Inside animal cells, kinesin motor proteins travel along microtubules radiating out from the nucleus. The kinesins transport materials such as vesicles and viruses. In the Delft and other similar devices, it's the microtubules that travel while the kinesins remain attached to the walls of the channel.

Cees Dekker and colleagues employed 800 nm deep closed channels in a fused silica substrate. The fact that the channels were closed enabled the team to apply a strong electric field perpendicular to the direction of travel of the molecules in order to direct their transport along one arm of a Y. In this way, the scientists controlled the movement of individual microtubules for the first time.

Although each microtubule remains linked to the walls of the channel through the kinesins, the researchers believe that the application of an electric field makes the tip of the microtubule more likely to move to a kinesin motor in the desired direction. The team estimated that the microtubules had an effective charge of 12 e- per tubulin dimer.

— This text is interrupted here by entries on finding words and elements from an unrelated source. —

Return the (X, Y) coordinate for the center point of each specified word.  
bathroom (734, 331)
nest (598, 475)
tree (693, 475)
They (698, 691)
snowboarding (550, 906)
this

The device had an additional intersecting channel near the junction of the Y through which the electric field was applied. It was able to transport fluorescently labelled microtubules around 1 to 15 µm long – the team was able to monitor microtubule progress through epifluorescence microscopy.

To demonstrate the sorting effect, the team used microtubules attached to either green fluorescent or red fluorescent molecules. They changed the polarity of the electric field according to the colour of each microtubule to direct the molecules down one of the arms of the Y.

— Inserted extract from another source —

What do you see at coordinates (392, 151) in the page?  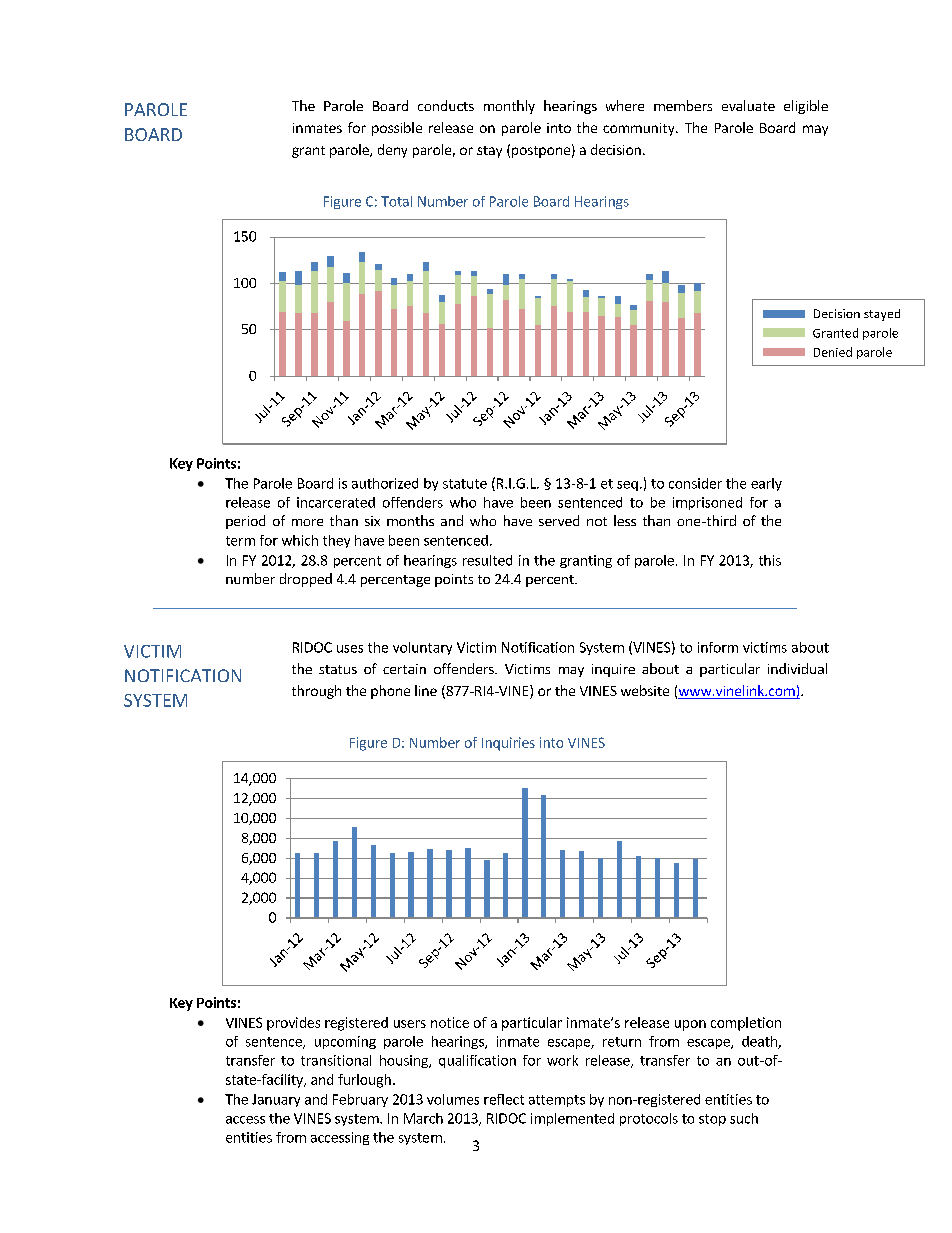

The device directed 72% of the red (rhodamine)-labelled molecules into the red reservoir, with 3% going to the green reservoir and the remaining 25% moving into the perpendicular channel. Similarly, for fluorescein-labelled microtubules, 69% went to the green reservoir, 12% to the red reservoir and 19% to the perpendicular channel.

The researchers believe the biomolecular motor technique could replace existing pressure- or electroosmotic flow-driven microfluidic devices for sorting whole cells.

The researchers reported their work in Science.